The Povilas Stulga Museum of Lithuanian Folk Instruments (Povilo Stulgos lietuvių tautinės muzikos instrumentų muziejus) is located in the Old Town of Kaunas, Lithuania. It was established in 1985. Its permanent collection contains Lithuanian and international musical instruments, recordings, books, placards, photographs, and letters. Its musical instrument collection includes various versions of the kanklės, harmoniums, reeds, seven-string guitars, and a bass constructed using a table.

== History ==
The museum was founded by the Kaunas City Council in 1985, as a branch of the Folk Museum of the Lithuanian SSR. The museum has had several changes of name. It opened as the Lithuanian Folk Music Instruments Museum, then became the Lithuanian SSR Folk Museum in 1989, followed by Povilas Stulga. In 2013 the museum became a branch of Kaunas City Museum, and is now called the Folk Music Museum. The museum is housed in a 16th-century Gothic house.

== Collection ==
The museum's permanent collection contains Lithuanian and international musical instruments, recordings, books, placards, photographs, and letters.
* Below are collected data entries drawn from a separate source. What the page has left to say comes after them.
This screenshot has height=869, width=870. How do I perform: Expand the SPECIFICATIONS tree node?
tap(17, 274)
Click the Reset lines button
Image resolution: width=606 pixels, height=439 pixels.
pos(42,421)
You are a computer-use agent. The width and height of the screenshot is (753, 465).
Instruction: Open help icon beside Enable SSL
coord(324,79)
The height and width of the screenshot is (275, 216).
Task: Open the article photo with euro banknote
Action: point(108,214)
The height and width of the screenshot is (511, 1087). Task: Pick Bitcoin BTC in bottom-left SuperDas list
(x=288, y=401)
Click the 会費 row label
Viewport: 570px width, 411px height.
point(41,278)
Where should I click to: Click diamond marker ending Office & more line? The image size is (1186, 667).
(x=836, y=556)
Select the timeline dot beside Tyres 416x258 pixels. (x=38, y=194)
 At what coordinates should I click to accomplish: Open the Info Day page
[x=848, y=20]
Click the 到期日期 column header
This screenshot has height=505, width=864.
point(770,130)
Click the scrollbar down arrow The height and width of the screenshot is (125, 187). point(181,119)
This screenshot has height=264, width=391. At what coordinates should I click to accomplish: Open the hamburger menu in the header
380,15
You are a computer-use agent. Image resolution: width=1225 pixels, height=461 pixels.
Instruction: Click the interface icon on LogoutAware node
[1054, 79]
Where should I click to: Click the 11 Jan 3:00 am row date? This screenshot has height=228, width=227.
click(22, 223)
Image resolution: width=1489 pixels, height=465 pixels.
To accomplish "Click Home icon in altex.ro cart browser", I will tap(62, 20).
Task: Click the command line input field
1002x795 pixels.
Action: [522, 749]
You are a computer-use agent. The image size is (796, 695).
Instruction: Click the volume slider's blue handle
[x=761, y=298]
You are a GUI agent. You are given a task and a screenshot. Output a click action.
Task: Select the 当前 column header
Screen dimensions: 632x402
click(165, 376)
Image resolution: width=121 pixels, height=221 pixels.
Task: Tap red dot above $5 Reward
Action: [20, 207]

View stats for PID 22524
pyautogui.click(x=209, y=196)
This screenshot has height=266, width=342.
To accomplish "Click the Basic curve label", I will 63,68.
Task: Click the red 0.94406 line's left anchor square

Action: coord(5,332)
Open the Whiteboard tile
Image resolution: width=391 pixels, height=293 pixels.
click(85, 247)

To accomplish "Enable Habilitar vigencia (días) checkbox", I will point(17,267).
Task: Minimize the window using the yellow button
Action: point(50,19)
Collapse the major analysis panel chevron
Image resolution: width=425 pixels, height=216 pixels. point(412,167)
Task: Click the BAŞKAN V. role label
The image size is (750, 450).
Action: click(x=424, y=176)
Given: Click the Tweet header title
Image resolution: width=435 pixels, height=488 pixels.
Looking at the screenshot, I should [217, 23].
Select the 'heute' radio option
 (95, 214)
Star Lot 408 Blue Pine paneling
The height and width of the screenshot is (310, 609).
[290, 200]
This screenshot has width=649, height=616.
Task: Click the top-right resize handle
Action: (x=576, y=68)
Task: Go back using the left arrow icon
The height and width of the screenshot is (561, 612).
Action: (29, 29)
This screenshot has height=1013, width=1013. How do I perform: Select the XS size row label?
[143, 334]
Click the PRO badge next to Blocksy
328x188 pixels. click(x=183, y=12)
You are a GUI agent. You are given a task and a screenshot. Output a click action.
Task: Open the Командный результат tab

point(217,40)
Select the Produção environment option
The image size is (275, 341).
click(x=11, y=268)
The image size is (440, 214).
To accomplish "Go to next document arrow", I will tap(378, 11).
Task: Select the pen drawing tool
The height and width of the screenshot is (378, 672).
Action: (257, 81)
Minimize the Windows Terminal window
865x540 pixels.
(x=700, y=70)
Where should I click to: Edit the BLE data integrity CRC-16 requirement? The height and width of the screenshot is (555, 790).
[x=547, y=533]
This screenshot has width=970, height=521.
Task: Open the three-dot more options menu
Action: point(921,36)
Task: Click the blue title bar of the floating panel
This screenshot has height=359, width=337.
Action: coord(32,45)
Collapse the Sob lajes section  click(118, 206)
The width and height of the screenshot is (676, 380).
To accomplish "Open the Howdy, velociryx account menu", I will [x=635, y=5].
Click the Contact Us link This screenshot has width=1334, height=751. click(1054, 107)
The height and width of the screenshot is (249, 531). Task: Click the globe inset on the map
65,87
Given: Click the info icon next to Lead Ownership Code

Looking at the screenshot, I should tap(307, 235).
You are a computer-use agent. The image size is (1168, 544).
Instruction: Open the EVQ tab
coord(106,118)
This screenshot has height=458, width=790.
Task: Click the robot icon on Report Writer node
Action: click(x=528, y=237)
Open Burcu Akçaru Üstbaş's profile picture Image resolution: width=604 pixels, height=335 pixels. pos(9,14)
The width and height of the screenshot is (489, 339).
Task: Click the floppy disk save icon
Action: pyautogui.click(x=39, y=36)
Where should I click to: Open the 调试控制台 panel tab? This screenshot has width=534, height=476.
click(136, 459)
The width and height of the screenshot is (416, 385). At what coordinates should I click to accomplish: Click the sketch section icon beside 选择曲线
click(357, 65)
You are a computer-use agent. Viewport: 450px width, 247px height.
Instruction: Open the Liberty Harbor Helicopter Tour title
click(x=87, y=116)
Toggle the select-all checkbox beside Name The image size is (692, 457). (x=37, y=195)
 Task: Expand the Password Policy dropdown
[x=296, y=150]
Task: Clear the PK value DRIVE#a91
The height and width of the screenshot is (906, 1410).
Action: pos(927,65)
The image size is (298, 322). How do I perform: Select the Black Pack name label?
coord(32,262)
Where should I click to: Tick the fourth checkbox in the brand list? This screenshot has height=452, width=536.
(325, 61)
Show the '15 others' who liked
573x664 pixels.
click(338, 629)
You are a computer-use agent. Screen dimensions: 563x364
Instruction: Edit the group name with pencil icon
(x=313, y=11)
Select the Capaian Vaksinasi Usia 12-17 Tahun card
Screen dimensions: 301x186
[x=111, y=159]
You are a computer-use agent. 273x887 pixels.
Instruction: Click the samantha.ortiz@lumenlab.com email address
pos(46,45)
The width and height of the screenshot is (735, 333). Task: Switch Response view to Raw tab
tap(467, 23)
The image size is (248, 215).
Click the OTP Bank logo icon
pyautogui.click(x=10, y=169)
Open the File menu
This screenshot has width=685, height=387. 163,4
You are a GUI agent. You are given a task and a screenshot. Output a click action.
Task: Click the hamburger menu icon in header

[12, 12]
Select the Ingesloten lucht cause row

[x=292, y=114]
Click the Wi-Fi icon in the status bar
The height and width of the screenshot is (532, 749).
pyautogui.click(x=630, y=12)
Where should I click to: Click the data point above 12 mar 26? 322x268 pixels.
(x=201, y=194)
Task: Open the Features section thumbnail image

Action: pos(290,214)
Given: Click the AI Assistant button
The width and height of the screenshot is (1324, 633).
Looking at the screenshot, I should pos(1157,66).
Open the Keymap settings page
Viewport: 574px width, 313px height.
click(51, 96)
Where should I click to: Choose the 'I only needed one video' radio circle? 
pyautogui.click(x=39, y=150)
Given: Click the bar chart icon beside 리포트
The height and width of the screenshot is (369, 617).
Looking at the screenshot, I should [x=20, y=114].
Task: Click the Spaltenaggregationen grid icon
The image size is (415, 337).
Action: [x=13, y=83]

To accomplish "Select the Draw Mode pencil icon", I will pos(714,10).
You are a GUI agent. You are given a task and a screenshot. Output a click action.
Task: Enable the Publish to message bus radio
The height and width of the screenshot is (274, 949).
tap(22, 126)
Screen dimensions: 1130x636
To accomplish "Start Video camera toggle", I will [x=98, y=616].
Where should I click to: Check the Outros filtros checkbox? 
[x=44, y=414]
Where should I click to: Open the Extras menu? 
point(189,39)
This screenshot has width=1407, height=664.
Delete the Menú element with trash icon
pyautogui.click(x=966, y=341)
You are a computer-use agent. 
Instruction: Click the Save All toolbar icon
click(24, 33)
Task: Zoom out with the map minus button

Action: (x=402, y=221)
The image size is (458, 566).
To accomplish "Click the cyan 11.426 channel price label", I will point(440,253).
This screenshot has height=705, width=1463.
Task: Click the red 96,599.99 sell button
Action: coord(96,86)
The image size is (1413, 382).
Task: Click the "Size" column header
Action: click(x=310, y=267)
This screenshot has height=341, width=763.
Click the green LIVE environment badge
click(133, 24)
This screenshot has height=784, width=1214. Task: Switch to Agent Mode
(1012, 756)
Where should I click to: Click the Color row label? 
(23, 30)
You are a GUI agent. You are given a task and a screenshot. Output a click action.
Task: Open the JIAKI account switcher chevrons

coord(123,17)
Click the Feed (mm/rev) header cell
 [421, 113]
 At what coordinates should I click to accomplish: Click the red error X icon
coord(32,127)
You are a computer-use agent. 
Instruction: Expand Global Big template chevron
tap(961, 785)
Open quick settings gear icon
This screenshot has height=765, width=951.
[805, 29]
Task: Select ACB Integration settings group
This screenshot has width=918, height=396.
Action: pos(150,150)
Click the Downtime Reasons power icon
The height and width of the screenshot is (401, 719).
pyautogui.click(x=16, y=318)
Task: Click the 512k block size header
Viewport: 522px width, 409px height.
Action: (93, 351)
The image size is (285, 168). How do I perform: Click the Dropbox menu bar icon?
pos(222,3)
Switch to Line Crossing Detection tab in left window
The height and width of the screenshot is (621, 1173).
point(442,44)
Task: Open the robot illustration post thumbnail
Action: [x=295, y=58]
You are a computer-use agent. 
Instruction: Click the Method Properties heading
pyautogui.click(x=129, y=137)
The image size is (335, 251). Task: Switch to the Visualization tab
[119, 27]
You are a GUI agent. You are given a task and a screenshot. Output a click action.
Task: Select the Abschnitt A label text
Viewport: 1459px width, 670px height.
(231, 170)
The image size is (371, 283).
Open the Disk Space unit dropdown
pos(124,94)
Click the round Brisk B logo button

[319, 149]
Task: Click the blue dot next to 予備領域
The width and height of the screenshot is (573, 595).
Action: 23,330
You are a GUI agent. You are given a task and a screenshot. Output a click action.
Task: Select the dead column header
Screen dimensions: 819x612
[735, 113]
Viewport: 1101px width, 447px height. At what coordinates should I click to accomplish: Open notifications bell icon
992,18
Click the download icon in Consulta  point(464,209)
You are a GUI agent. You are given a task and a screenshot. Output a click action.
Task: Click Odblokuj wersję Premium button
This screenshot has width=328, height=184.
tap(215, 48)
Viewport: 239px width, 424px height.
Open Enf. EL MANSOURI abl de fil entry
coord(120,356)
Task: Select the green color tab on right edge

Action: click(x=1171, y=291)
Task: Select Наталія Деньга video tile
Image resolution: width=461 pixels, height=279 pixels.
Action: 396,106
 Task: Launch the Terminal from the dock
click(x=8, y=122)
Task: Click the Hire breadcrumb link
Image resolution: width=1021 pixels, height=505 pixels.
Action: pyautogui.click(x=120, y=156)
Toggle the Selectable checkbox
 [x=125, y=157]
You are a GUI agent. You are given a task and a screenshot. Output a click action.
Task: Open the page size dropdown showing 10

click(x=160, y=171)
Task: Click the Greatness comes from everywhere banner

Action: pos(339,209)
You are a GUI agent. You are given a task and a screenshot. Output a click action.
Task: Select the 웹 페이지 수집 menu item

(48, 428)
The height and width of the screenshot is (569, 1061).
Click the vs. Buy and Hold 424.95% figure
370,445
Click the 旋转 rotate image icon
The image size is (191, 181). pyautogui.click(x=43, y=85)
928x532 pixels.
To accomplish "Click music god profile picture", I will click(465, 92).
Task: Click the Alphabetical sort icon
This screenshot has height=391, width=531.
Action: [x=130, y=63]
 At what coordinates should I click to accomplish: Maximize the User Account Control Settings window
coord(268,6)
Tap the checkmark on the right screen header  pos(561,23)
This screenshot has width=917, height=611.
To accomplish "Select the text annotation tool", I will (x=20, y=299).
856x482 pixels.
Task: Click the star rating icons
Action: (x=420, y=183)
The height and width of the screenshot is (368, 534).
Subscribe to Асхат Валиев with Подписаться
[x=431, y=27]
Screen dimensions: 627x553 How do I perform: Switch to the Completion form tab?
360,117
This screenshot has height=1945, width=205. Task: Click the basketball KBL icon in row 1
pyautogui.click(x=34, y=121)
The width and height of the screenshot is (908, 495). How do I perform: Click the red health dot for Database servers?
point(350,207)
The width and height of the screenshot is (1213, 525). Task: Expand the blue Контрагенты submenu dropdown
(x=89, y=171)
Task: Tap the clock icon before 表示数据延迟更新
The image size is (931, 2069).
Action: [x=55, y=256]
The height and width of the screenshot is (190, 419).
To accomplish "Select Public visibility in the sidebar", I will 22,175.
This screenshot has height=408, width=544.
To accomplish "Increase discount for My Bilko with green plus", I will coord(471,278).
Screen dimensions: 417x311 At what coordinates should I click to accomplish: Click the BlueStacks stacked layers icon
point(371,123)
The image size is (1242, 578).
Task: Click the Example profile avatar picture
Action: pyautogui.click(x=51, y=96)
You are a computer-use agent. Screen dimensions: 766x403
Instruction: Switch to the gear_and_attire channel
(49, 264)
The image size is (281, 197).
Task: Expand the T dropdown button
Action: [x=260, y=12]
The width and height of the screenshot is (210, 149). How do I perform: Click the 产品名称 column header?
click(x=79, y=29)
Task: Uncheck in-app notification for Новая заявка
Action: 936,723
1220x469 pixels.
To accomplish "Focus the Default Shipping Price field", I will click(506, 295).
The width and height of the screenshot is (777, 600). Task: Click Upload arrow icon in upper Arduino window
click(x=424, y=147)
Its musical instrument collection includes various versions of the kanklės, harmoniums, reeds, seven-string guitars, and a bass constructed using a table. It also has a Soviet-era electronic organ, and flutes made of bird feathers, and a musical staircase. The museum organizes exhibitions of national art, photography, folk art, domestic tools, musical instruments, and traditional clothing. It also hosts concerts and recitals and sponsors children's music lessons and excursions.